[Start of SOURCE EXTRACT]

Similarly, basic research to obtain pivotal and comprehensive data sets to help us understand a particular problem would need significant funding for meaningful results.

Neither of these examples may necessarily provide immediate financial benefit nor a significant number of research publications in the short term, but they would definitely provide crucial data as a stepping stone to advancing our work to the next level.

Hence, many exciting ideas may never be tested or see the light of day when funding for exploratory research is not readily available.

The other area needing examination is grant proposal assessment. Monitoring these should focus on scientific merit rather than a “mathematical” formula for the fulfilment of key performance indicators (KPI). Researchers are often pressured to fulfil the “promised” KPI by ­reviewers/university administrators rather than ensuring that they do good science or pursue new ­interesting pathways or receive advice on solutions to address problems faced.

The term “research” itself means to find out something that we do not know or don’t fully understand, which makes it unrealistic to draw up definite KPIs prior to conducting the research.

Also restrictive are current university or government procedures for international travel. This may directly impact on promoting visibility of local R&D findings, facilita­ting international networking, and competing for international grants.

Research conferences are one of the best avenues to network, to learn new methods and to be exposed to the broader knowledge of science. Requiring our ­researchers to vie for limited speaking slots before being allowed to participate in conferences is not realistic. Hence younger ­researchers find it difficult to get the important exposure to the wider scientific community they need.

International travel procedures require at least a couple of months of planning in advance. However, oftentimes, important regional or global group meetings or presentations to review panels need to be decided within weeks. Having to wait for the Chief Secretary’s approval (no less!) to travel abroad would disqualify a researcher from taking advantage of the “early bird” conference registration rates or securing cheap tickets for the trip, since we sometimes have to wait for at least a month for approvals.

The university’s vice chancellor, or person in charge, should be capable enough to make such a decision and bear the responsibility for approving such travel requests.

[End of SOURCE EXTRACT]
[Start of DATA LINES]

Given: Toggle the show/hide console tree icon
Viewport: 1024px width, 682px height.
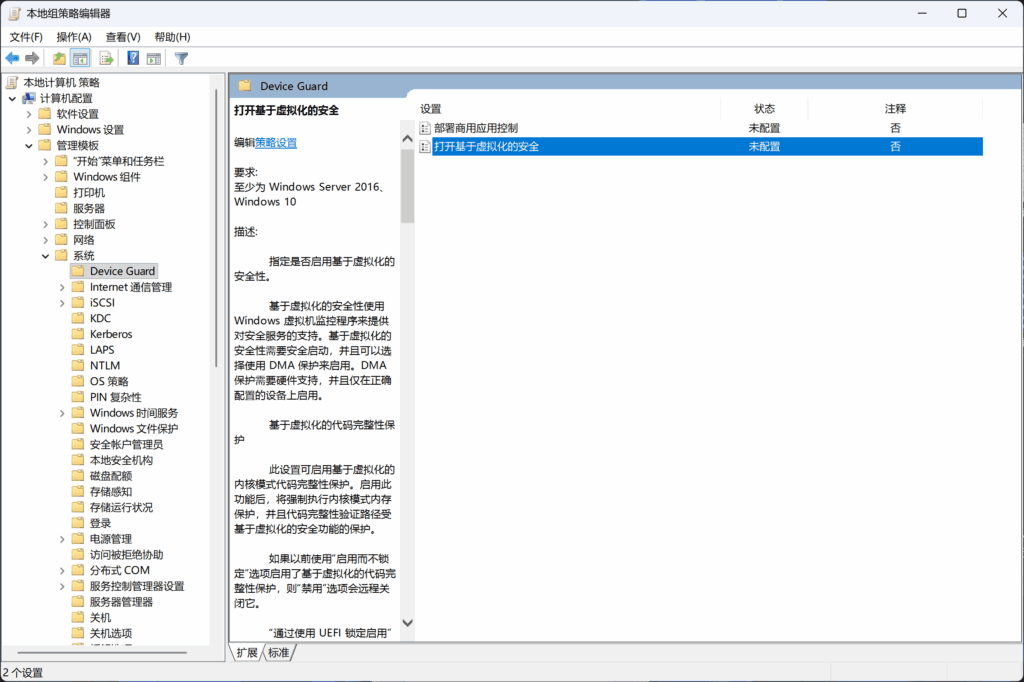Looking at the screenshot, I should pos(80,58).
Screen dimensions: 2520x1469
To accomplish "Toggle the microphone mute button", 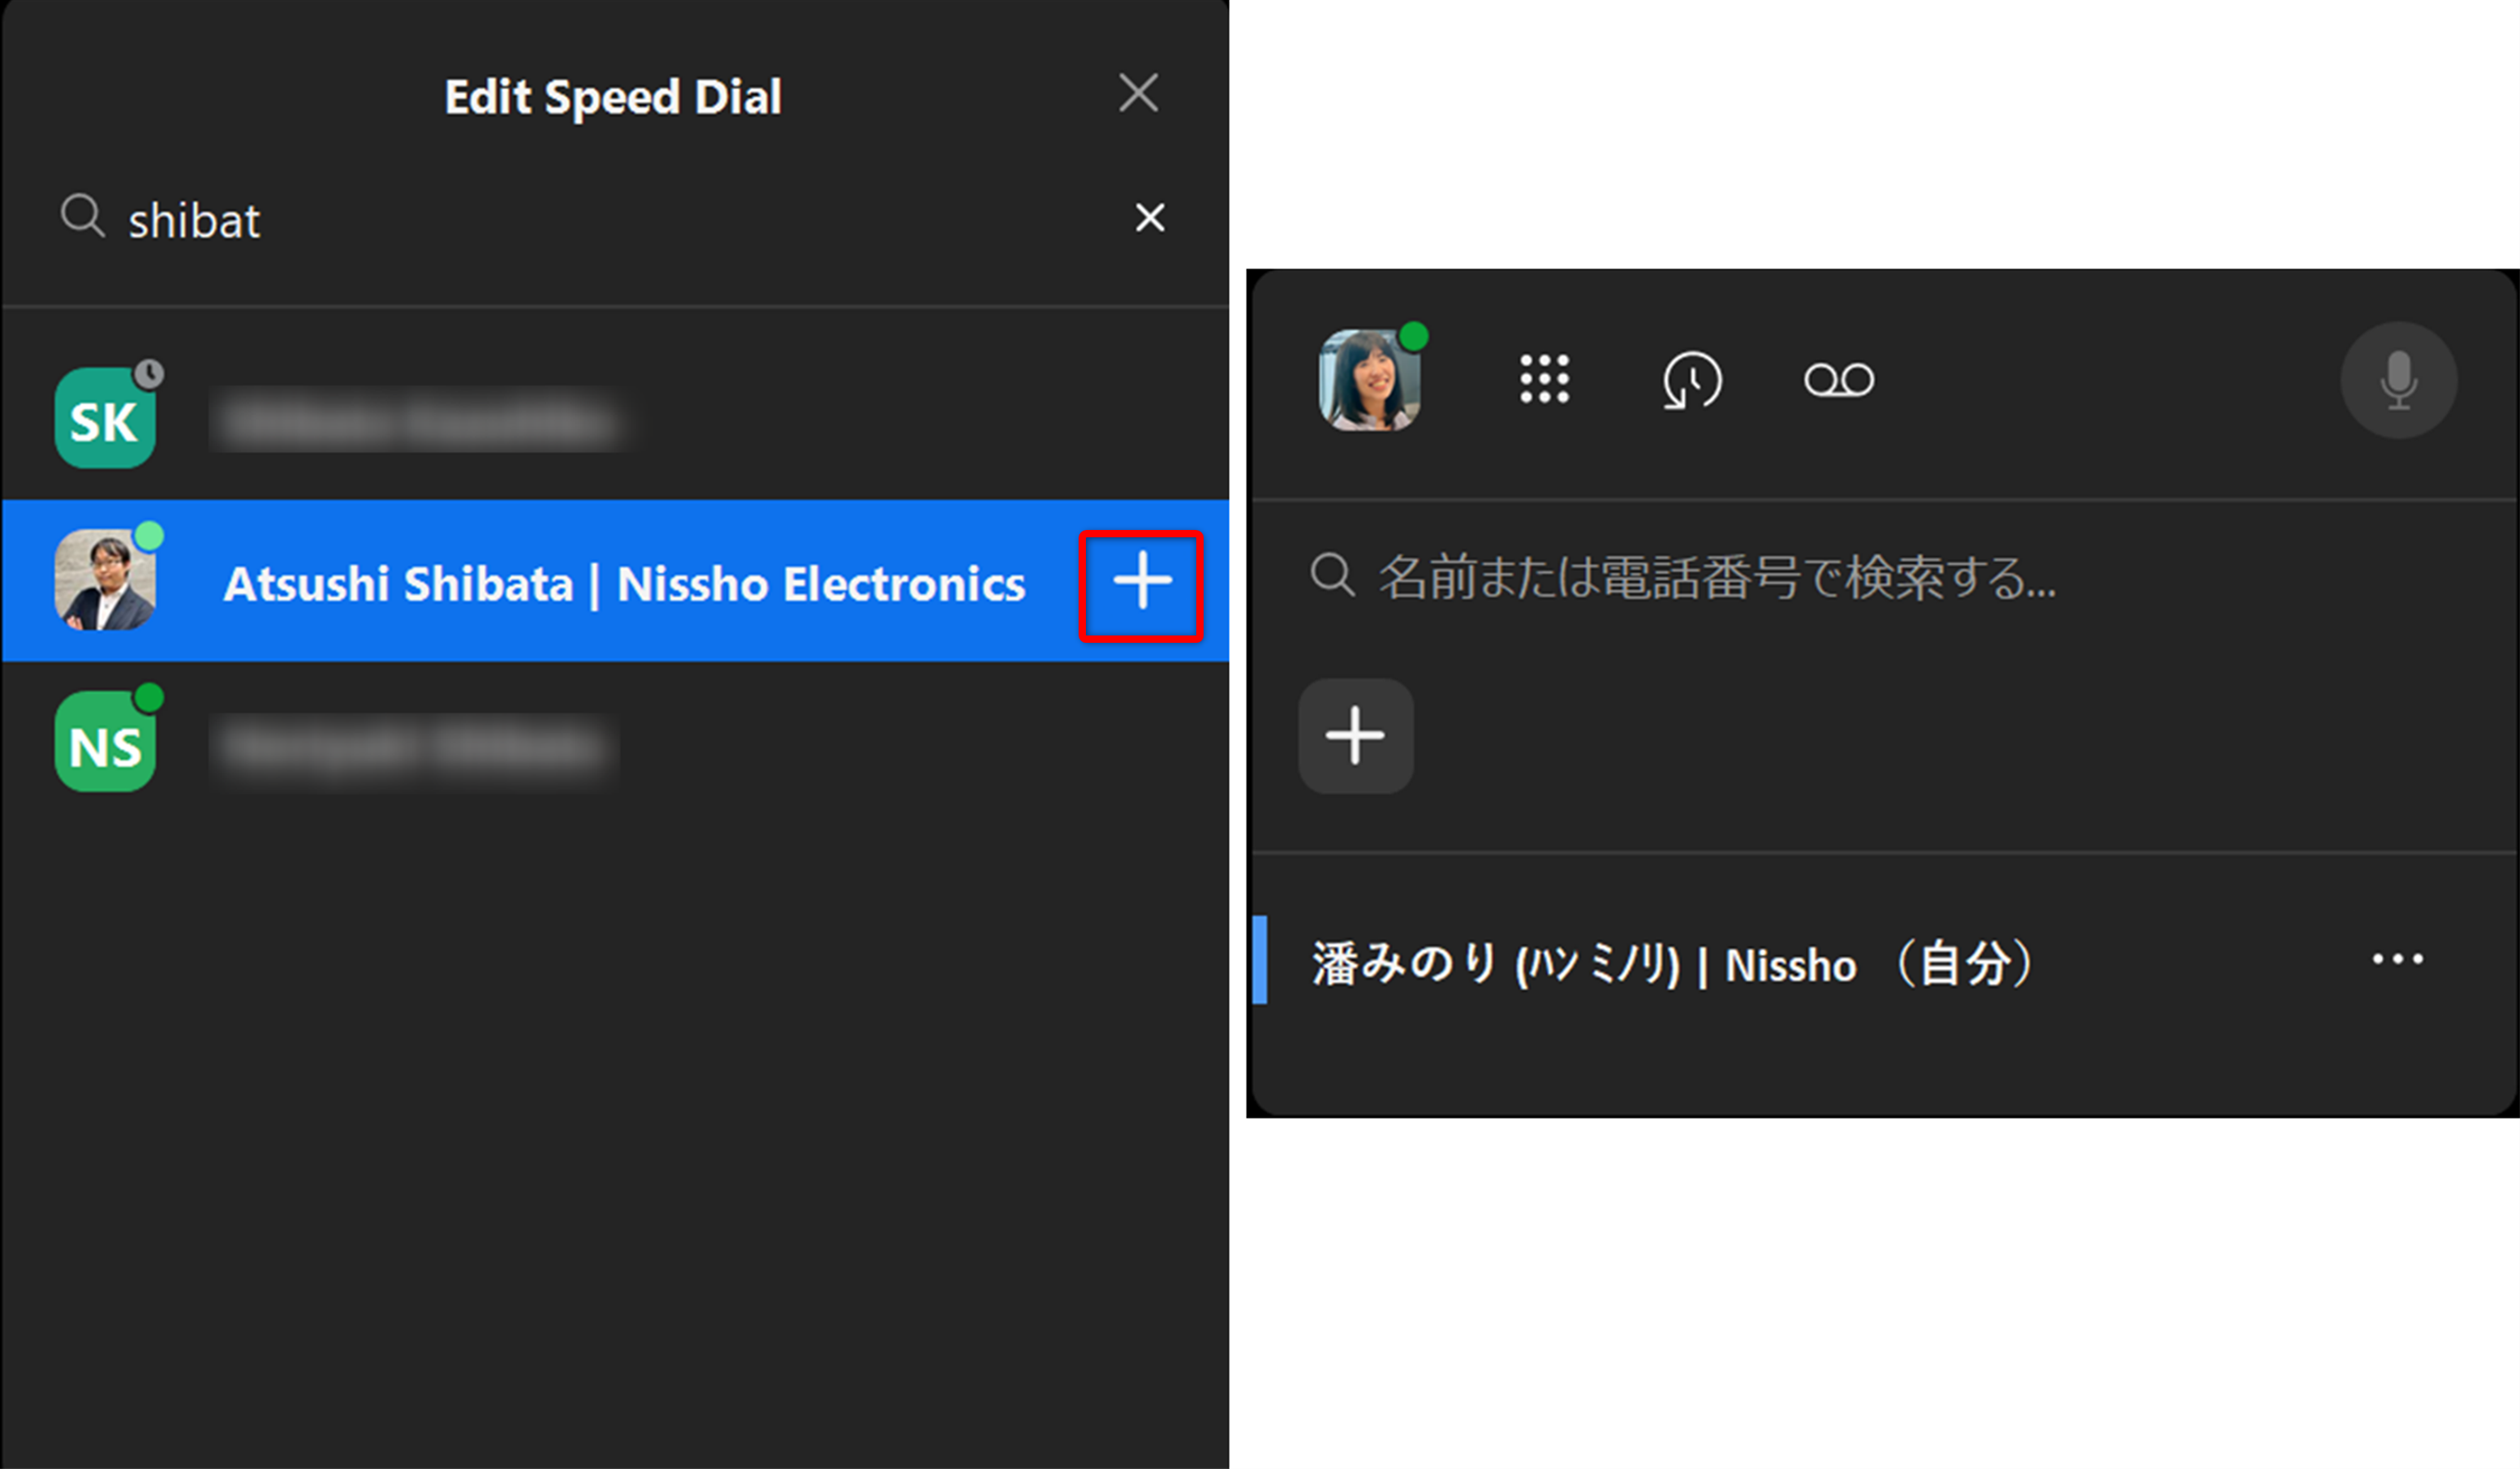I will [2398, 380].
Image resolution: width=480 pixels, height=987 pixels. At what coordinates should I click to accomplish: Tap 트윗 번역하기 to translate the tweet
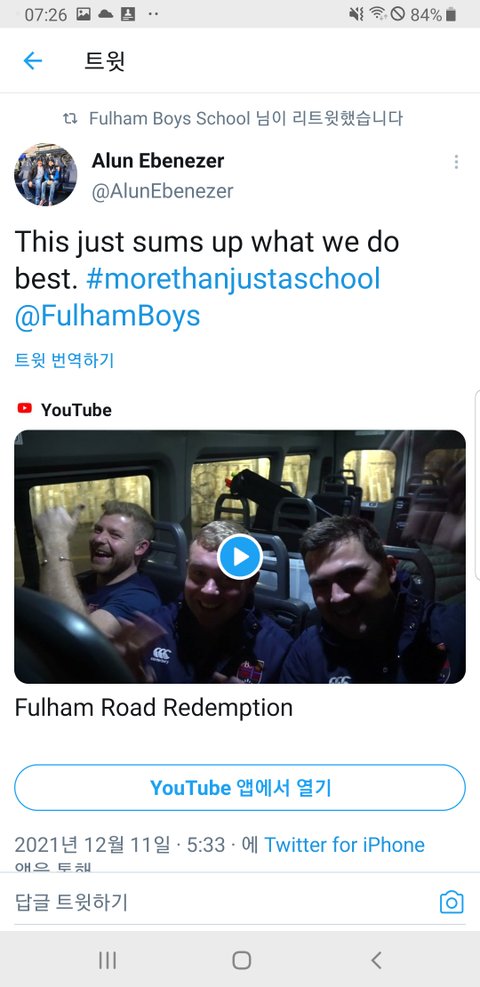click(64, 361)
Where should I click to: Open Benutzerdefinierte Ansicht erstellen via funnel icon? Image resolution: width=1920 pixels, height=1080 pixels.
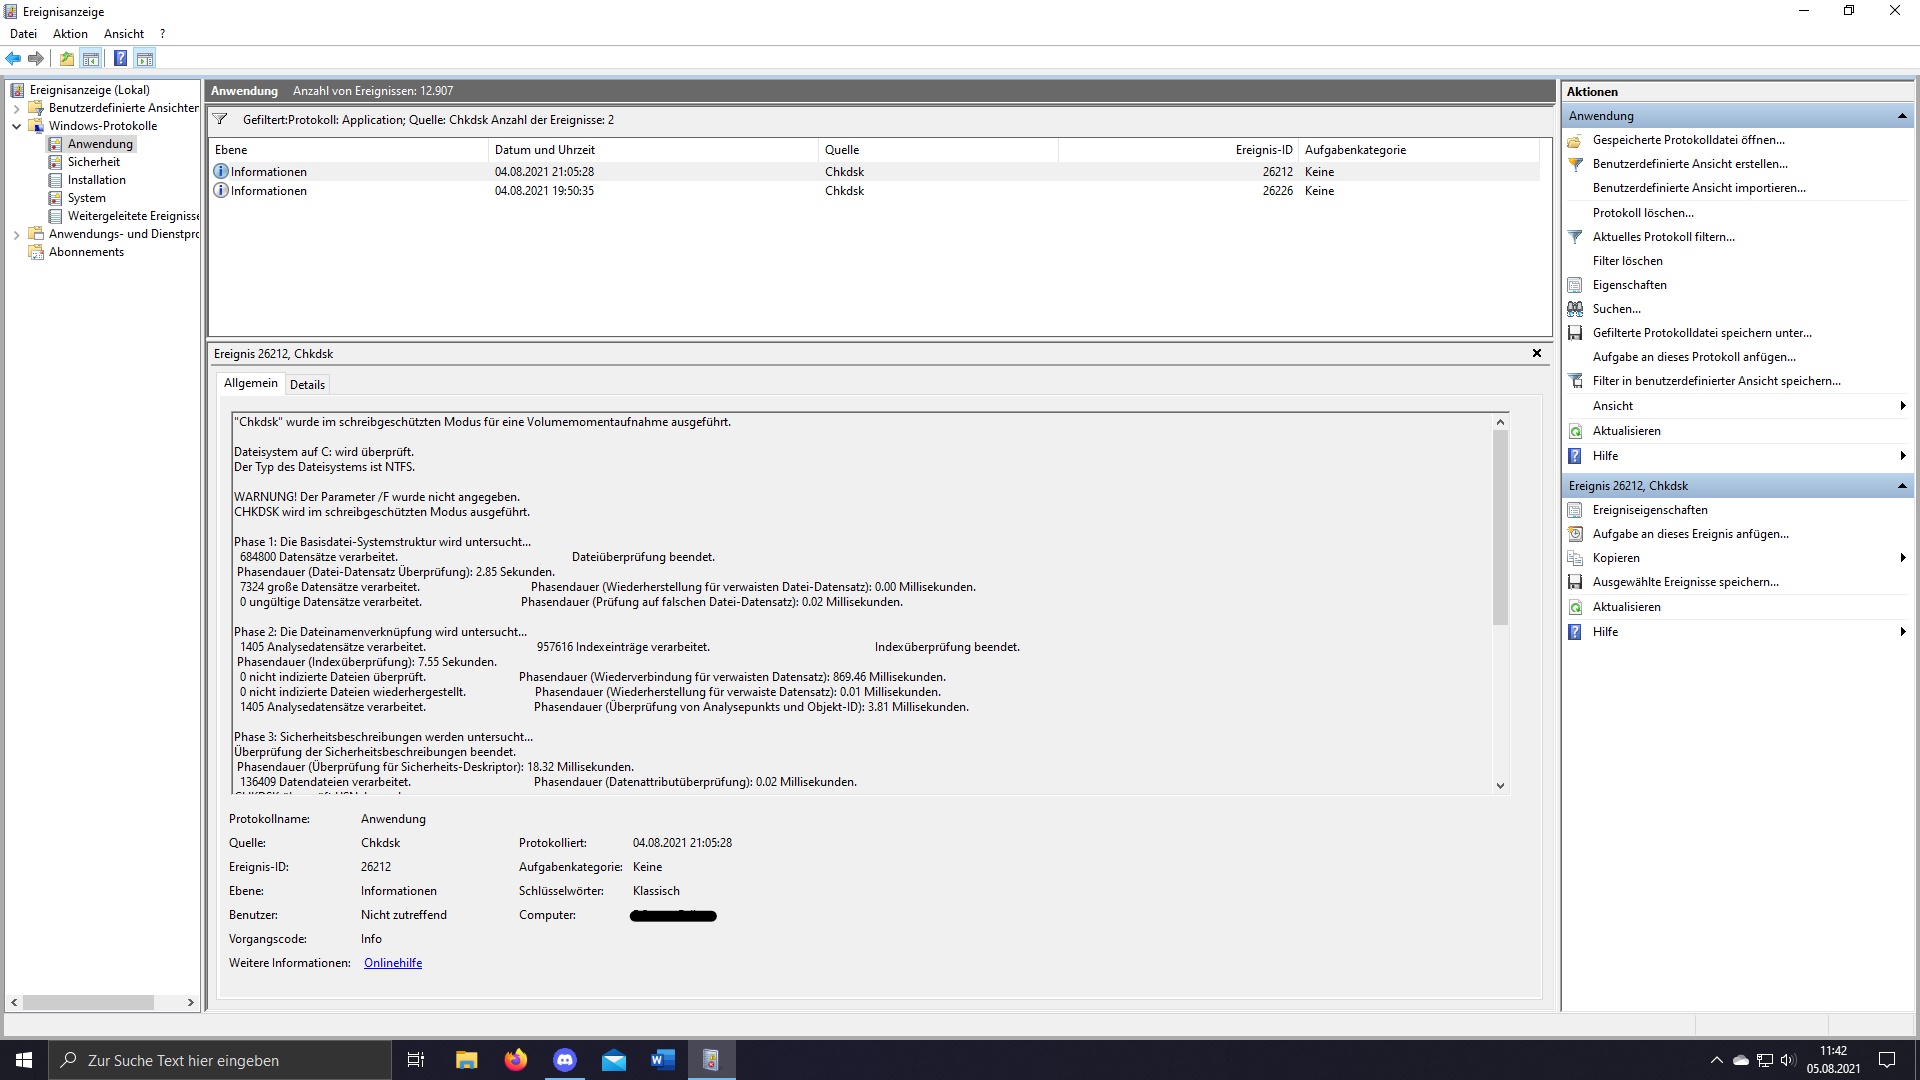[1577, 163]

[End of DATA LINES]

EXERCISE A
Extract every line of the records that contains the string "Image".
EXERCISE B
Extend the piece on research funding and university travel rules, picking up after its final sentence.

EXERCISE ANSWER A
Image resolution: width=480 pixels, height=987 pixels. At what coordinates should I click to accomplish: Tap 트윗 번역하기 to translate the tweet
Where should I click to: Open Benutzerdefinierte Ansicht erstellen via funnel icon? Image resolution: width=1920 pixels, height=1080 pixels.

EXERCISE ANSWER B
It is high time that R&D in Malaysia be managed by a central independent body under a more flexible governance system that is tasked to disburse funds, monitor and audit researchers, assess training requirements for researchers and students.

Such an entity should be the custodian of a comprehensive database of all R&D activities and of available expertise, equipment and facilities in the country.

This would minimise research duplications among different groups, help bring researchers within similar areas together, facilitate meaningful collaborations among researchers from different disciplines, encourage sharing of major equipment and facilities, allow industry to tap into available expertise and equipment, and open opportunities for international collaborations.

Such a management body would definitely save money and reduce resource wastage, and it would have the means and data to help strategise our national R&D priorities.

A comprehensive revamp of Malaysia’s research ecosystem is therefore much needed.

There are certainly other issues that we need to address to facilitate research within the country’s ­limited GERD and FTE. However, for a start, I believe that by attending to these important issues first, we can make some significant progress in pushing our R&D in the right direction.

Hopefully, when the government decides to increase our GERD, we will already have a conducive research ecosystem that is poised to break out of the middle R&D trap and be counted among the scientifically developed nations of the world.